At first I didn’t have a horse in the race. I mean, who cares so long as kids can multiply binomials right? If they get it one way or another way, then they’ll get it and that’s great. So what prompted me to dump it altogether? After school, two of my best students decided to annoy me about their grades after school. They got on my case so much that I said, “You know what? Fine! I’m gonna see if you can do this!” After having taught them how to multiply monomials and binomials in any order, I gave them a product of two binomials like this: (3x² + 5x)(14x³ – 17x + 12).

One of the kids said in her sweet voice: “Mr. V, we’re just KIDS!” I cracked up and said, “Try it!”

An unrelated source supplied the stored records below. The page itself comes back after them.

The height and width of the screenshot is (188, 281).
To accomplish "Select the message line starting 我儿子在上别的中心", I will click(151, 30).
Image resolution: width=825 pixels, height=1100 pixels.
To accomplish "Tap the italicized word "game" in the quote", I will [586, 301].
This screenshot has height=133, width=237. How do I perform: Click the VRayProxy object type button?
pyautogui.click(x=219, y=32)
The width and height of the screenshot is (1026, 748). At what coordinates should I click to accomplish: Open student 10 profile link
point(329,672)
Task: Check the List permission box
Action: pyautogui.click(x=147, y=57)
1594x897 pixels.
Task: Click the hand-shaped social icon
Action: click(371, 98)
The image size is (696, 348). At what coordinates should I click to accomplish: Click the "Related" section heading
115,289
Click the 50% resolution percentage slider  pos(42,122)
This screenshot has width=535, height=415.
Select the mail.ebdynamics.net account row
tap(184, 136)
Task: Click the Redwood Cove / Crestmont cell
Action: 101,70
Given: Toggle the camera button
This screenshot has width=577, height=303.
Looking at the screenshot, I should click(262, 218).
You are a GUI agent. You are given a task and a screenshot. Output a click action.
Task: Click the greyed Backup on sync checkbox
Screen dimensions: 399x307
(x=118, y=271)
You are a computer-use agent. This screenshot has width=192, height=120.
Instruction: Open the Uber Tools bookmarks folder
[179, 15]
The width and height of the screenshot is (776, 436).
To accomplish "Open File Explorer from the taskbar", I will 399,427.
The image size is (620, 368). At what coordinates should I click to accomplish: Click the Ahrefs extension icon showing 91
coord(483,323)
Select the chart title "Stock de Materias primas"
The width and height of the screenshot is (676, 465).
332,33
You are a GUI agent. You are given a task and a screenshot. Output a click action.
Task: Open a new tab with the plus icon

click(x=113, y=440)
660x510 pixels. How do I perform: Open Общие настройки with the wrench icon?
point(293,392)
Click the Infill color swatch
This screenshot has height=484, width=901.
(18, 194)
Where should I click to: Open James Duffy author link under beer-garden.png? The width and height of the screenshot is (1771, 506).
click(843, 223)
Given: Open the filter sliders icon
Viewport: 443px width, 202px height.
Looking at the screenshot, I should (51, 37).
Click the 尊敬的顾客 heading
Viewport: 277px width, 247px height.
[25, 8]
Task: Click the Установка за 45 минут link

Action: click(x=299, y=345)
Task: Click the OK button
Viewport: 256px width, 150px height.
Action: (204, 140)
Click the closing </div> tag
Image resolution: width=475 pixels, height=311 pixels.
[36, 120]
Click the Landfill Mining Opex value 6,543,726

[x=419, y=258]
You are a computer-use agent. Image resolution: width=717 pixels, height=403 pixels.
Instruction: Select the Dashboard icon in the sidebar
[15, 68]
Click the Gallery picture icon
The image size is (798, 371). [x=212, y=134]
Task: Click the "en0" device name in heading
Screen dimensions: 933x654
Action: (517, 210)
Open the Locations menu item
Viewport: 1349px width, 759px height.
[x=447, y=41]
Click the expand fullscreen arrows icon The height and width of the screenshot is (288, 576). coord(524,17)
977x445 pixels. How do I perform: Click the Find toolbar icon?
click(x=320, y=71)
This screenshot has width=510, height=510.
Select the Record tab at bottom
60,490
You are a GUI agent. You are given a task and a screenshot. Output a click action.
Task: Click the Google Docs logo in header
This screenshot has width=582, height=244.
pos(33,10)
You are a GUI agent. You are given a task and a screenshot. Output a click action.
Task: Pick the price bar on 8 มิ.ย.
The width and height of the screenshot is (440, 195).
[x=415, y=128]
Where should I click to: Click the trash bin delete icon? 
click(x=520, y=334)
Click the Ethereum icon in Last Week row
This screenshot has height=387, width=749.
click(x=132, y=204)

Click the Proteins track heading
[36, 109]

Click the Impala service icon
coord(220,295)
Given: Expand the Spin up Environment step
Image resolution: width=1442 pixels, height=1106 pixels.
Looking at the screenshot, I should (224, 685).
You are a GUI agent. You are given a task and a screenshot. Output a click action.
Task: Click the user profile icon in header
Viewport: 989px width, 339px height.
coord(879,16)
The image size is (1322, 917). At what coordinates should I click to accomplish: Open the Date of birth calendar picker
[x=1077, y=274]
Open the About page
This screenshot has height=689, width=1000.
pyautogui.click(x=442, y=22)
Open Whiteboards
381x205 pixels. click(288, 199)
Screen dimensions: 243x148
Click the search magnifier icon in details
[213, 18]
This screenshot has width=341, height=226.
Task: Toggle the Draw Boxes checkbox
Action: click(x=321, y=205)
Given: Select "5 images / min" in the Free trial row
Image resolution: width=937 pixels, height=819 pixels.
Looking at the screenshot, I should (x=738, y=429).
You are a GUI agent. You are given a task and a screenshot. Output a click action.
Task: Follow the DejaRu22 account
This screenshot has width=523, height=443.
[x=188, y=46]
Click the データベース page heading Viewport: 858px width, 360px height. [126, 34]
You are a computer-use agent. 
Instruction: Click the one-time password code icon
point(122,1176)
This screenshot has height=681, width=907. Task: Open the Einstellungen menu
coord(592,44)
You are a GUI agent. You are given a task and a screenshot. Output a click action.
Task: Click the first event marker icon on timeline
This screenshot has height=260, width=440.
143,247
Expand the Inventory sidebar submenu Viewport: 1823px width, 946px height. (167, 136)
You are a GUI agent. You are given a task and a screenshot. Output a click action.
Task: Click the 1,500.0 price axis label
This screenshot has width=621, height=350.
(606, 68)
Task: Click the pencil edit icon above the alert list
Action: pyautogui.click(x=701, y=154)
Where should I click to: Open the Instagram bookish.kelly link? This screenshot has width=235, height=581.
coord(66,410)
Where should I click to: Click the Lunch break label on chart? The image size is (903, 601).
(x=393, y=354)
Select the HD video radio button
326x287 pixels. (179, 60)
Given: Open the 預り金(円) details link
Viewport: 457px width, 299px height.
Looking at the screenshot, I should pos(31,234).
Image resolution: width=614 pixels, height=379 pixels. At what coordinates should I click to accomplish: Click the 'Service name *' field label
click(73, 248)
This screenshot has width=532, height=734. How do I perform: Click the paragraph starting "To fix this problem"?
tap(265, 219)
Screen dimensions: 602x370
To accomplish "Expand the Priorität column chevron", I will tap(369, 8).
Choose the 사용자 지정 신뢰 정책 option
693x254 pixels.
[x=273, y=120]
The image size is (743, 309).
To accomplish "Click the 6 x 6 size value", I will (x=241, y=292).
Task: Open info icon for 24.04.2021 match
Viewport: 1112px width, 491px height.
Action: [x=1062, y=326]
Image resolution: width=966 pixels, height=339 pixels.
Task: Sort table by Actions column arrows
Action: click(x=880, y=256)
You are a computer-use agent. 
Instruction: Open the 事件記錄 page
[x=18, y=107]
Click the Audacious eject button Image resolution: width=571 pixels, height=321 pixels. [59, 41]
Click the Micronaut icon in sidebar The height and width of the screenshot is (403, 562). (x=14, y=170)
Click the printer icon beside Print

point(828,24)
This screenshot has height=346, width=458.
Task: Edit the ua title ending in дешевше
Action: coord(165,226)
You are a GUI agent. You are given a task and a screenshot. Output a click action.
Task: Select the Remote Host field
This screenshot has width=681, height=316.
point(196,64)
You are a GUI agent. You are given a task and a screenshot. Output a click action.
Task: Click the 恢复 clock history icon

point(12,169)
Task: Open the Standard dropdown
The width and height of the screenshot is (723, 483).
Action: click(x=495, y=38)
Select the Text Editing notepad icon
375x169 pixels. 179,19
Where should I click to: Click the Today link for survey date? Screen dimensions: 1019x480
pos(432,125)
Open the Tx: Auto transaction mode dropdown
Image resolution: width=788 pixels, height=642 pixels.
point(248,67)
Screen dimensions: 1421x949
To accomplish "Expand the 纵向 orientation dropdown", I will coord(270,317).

Sure enough, they got to plugging away. They started to multiply the binomial with the trinomial as if they had seen the problem before. I couldn’t believe the gall. Then, they saw the FOIL instructions written on the board from my math colleague and laughed. “Yeah, that’s confusing, Mr. Vilson. If you taught it like that, we’d never get this.”

Eureka!

For those who forgot their 8th and 9th grade math classes, FOIL is a precise method for multiplying pairs of binomials using a handy acronym that, unabbreviated, tells you to multiply the first, outside, inside, and last term in each binomial. Before I dump it into the recycle bin, it’s good for a few reasons:

  1. It follows along with the uber-cool acronyms and mnemonics we have for different processes, most popular being PEMDAS.
  2. It’s easy to remember.
  3. It’s about 80% fail safe for its intention, meaning that teachers who don’t know math or are just picking it up for the first time can teach it readily.

I started looking at the curriculum map we developed in hopes of remembering what I’ve taught / learned for the last 6 years that I’ve come to this point. Multiplying binomials (and factoring) is difficult to teach if you don’t get the concept entrenched within the first few days of the topic. I almost fell into FOILing until I realized my planning simply didn’t allow for it. I was already thinking about the training I received on math pedagogy. I’d like to at least assure the teacher after me that I prepared my students to the best of my ability without using too much rote thinking.

After doing a bit of looking at my lesson plans and digging through the oft-maligned IMPACT textbook, I realized that the best way to multiply these polynomials with a geometric model. Even if the figures aren’t drawn to scale, the way kids can visualize that x * 3 can’t be x³ or the difference between 2x and x² is crucial to their understanding of algebra.

But what are we going to do with (the very specific case of) multiplying binomials with other binomials? Oh right: we use the distributive property and treat it like everything else, meaning we’re going to “pass” each term in the first polynomial to the other terms in the other “-nomial” with operation of multiplication, ya dig? So, no matter how big the polynomial, the distributive property of multiplication works. It’ll take some time to adjust for all of us, but that simple tweak, if done well, can yield a good chunk of understanding for our kids in math.

Anything to clear the mess out and keep the algebra crystal clear.